◆ WRITTEN EXERCISE:
Continue the forum thread arguing about climate change, picking up right after its final line.

** BEGIN EXCERPT TO READ **

There's your problem. The majority being wrong isn't evidence that the others are, too.

>They DO NOT explain the tremendous natural variability of say, the maunder minimum (little ice age) medieval warming period or the Roman warming period.
But they do. The causes of those warmings are attributed to solar output and low volcanic activity. Those causes can't be linked to current warming, because solar radiation is lower, and volcanic activity is higher than it was during other points in Earth's history with this amount of heating up.

>> No.6422912

>>6422314
>Strawmen
Where? He was just being sarcastic.

>> No.6422916

>>6422909

So how do you know that there was higher solar activity then than now? Are you going to tell me that if solar activity now was as high or higher than say, the medieval warming period, you wouldn't believe in AGW/Climate Change theory? I don't believe that for a moment. Nothing could falsify your belief.

And this:
>But they do. The causes of those warmings are attributed to solar output and low volcanic activity.

** END EXCERPT TO READ **
** BEGIN SUPPLIED RECORDS **

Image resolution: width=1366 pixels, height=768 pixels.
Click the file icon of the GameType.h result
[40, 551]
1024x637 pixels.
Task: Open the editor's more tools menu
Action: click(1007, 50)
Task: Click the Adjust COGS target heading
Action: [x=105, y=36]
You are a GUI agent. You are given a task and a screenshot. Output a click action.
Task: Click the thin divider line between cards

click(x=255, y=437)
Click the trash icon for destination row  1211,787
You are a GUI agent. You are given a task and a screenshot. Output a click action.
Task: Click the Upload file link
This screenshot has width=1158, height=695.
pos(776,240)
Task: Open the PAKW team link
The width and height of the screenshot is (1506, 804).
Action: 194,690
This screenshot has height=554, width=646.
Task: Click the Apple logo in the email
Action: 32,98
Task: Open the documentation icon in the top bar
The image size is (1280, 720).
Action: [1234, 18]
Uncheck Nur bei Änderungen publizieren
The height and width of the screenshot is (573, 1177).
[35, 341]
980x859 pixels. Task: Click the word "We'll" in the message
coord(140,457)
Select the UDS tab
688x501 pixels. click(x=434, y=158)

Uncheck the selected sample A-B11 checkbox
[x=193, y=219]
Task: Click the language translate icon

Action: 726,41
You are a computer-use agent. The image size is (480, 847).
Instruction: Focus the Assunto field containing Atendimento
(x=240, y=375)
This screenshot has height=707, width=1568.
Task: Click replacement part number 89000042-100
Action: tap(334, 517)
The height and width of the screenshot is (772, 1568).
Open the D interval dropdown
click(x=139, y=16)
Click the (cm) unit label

** END SUPPLIED RECORDS **

◆ OUTPUT FOR THIS EXERCISE:
Then why do the models fail to explain this past variability?

>> No.6422950

>>6422909
>There's your problem. The majority being wrong isn't evidence that the others are, too.

The 97% majority, a number you guys are so fond of disagreed with the data. Those models that didn't miss were flat, temperature-wise, within error. This means that they didn't not distinguish from normal climate in a predictive way, meaning that provide no evidence that Climate Change/Global Warming theory is true.

>> No.6422958
File: 115 KB, 500x333, Climate Change.jpg [View same] [iqdb] [saucenao] [google]
6422958

>> No.6422968
File: 42 KB, 1000x425, Sunspot_Maximum.png [View same] [iqdb] [saucenao] [google]
6422968

>>6422909

Well here you are. A graphic of solar activity. And right now we're at a solar maximum. And the very low Maunder minimum? Right when it was really cold.

And what do the scientists say about this solar maximum. Here you are:

>"These records suggest solar activity has returned to Medieval Solar Maximum highs after a prolonged period of reduced solar activity."

From the abstract of "The medieval solar activity maximum", Authors: J. L. Jirikowic, P. E. Damon. There it is, solar activity is just as strong now as it was during the medieval warming period. Your unnatural Climate Change theory has been falsified.

Good night.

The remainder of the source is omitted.